林威助は中学卒業後に来日し、柳川(福岡)で高校通算47本塁打をマーク。近大では2度、ベストナインに選ばれ、2002年ドラフト7位で阪神に入団した。2006年から「ミスタータイガース」掛布雅之が着けていた背番号31を背負うなど大きな期待をかけられ、2007年にキャリアハイの15本塁打、58打点。2013年に阪神を退団後は、母国・台湾でプレーした。
FAで巨人入りした陽岱鋼
福岡第一高時代に39本塁打をマークし、俊足強打の外野手として注目された陽岱鋼は、2005年ドラフト1位で日本ハム入団。2013年に47盗塁でタイトルを獲得し、2014年には打率.293、25本塁打、85打点と好成績を残した。
2016年オフにFA宣言し、巨人に移籍。ただ、2017年からの3年間で計206安打、23本塁打、91打点、6盗塁と、期待に応えているとは言い難い成績だ。まだ33歳。老け込む年齢ではないので奮起に期待したい。
台湾プロ野球で「大王」と呼ばれ、2016年に台湾球界史上最高の打率.414をマークした王柏融。2018年オフに鳴り物入りで日本ハム入りしたが、NPB1年目の2019年は88試合出場で、打率.255、 3本塁打、35打点と物足りない成績に終わった。今後は日本野球への順応が課題だろう。
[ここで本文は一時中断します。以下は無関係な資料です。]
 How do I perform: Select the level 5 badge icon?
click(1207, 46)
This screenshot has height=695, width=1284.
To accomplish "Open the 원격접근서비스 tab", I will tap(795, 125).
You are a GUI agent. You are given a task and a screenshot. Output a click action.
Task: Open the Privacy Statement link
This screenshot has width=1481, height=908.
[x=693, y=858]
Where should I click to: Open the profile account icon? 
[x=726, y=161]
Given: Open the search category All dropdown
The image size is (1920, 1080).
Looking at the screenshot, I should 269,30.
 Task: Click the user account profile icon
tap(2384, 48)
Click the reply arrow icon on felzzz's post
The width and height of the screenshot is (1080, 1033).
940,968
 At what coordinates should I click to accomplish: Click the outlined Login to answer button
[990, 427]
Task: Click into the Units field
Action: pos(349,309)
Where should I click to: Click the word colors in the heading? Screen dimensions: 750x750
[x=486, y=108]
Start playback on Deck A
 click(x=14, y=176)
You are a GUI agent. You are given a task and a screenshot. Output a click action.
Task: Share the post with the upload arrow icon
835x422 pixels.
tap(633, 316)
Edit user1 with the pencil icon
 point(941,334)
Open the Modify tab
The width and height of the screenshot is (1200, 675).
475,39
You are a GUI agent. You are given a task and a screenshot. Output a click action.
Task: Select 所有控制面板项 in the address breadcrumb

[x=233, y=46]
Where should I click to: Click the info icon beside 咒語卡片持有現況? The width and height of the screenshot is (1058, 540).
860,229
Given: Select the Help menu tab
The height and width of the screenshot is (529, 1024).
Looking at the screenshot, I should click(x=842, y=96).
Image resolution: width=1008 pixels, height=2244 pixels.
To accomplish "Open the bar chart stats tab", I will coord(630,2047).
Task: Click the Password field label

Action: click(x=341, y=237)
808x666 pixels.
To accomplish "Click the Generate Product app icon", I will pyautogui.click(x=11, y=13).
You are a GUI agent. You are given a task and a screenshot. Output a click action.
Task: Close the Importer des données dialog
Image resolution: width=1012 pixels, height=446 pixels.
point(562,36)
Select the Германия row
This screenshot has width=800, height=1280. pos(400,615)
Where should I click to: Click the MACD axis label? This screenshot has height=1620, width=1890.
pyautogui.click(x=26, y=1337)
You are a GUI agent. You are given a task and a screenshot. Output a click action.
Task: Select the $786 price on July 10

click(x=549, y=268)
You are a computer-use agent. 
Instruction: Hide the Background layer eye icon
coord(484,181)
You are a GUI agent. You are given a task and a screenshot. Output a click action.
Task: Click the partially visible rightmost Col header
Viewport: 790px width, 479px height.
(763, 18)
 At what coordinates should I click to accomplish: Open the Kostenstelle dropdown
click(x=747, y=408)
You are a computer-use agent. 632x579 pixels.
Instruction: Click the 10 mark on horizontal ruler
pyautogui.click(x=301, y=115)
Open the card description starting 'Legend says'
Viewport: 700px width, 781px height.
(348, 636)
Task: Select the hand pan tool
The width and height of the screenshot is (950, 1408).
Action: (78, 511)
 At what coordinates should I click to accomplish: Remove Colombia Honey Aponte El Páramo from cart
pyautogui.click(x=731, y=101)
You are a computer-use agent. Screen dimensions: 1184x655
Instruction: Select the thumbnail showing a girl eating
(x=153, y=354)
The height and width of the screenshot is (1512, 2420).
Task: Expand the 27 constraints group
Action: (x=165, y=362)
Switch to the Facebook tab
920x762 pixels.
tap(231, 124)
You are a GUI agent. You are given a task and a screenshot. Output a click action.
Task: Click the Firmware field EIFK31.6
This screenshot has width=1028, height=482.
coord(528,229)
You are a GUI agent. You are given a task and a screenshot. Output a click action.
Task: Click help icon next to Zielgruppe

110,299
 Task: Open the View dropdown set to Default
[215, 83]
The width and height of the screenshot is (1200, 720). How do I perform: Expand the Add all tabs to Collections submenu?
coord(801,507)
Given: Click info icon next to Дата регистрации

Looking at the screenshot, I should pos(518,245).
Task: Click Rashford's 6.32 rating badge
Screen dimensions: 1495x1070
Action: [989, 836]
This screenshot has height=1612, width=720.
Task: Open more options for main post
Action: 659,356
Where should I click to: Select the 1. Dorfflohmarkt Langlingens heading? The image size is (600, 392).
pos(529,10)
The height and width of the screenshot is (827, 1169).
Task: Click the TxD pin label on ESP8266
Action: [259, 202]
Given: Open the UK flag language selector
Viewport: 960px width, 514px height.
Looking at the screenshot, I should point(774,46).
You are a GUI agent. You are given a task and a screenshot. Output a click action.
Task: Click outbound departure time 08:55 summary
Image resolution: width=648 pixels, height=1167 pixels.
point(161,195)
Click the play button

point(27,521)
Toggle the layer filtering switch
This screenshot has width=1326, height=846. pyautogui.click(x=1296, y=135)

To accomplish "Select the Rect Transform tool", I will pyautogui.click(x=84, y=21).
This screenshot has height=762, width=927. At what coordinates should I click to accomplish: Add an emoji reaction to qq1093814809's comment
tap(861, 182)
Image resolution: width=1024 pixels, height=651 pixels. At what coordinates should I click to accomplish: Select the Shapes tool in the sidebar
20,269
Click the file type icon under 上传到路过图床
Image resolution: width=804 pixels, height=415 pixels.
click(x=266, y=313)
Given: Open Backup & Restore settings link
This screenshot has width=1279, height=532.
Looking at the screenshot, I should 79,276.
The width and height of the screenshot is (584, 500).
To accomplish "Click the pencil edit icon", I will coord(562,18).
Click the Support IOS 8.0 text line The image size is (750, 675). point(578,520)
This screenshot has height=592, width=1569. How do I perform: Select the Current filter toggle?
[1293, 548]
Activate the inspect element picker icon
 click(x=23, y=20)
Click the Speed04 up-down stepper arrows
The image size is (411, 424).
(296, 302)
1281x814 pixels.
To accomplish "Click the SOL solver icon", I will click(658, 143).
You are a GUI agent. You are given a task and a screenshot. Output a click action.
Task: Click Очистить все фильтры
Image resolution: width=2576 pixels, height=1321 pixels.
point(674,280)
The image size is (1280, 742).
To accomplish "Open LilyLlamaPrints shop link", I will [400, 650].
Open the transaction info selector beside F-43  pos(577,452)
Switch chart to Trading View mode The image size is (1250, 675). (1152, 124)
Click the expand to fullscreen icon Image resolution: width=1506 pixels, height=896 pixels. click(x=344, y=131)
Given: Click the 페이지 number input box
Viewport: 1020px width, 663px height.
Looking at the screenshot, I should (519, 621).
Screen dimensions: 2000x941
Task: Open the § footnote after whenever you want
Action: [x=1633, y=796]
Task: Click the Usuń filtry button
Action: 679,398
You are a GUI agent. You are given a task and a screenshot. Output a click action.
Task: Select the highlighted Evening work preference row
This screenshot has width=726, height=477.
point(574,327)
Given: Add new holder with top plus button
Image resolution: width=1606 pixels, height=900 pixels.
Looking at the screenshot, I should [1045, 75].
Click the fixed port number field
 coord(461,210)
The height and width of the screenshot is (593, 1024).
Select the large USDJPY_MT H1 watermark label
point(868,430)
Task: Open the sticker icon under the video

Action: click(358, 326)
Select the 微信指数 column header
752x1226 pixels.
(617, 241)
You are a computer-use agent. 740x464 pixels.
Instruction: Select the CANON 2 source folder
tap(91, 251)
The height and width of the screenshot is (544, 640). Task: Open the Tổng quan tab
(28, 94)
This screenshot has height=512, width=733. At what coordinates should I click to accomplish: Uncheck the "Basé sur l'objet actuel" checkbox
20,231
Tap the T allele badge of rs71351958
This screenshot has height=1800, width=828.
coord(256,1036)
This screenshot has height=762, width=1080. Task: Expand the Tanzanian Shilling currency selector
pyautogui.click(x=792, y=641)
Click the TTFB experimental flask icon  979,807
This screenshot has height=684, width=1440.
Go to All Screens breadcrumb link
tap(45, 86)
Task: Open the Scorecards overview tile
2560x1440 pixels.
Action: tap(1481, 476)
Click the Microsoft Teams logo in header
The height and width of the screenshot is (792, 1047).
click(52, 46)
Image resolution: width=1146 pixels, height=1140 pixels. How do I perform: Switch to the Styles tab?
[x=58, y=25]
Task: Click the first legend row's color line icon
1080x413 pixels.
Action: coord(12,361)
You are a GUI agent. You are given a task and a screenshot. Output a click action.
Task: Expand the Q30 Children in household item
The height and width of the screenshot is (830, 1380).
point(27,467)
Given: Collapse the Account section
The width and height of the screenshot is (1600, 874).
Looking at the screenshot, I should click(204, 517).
歴代の台湾出身選手で安打数は呉昌征がトップ、本塁打数は大豊泰昭がトップだが、総合的に見れば、陽岱鋼がベストプレーヤーと言えるのではないだろうか。巨人では本領発揮できていないが、日本ハム時代の実績は文句ないし、まだ現役のため今後も数字は積み上がっていく。走攻守3拍子揃ったプレーで、まだまだ日本のファンを魅了してほしいものだ。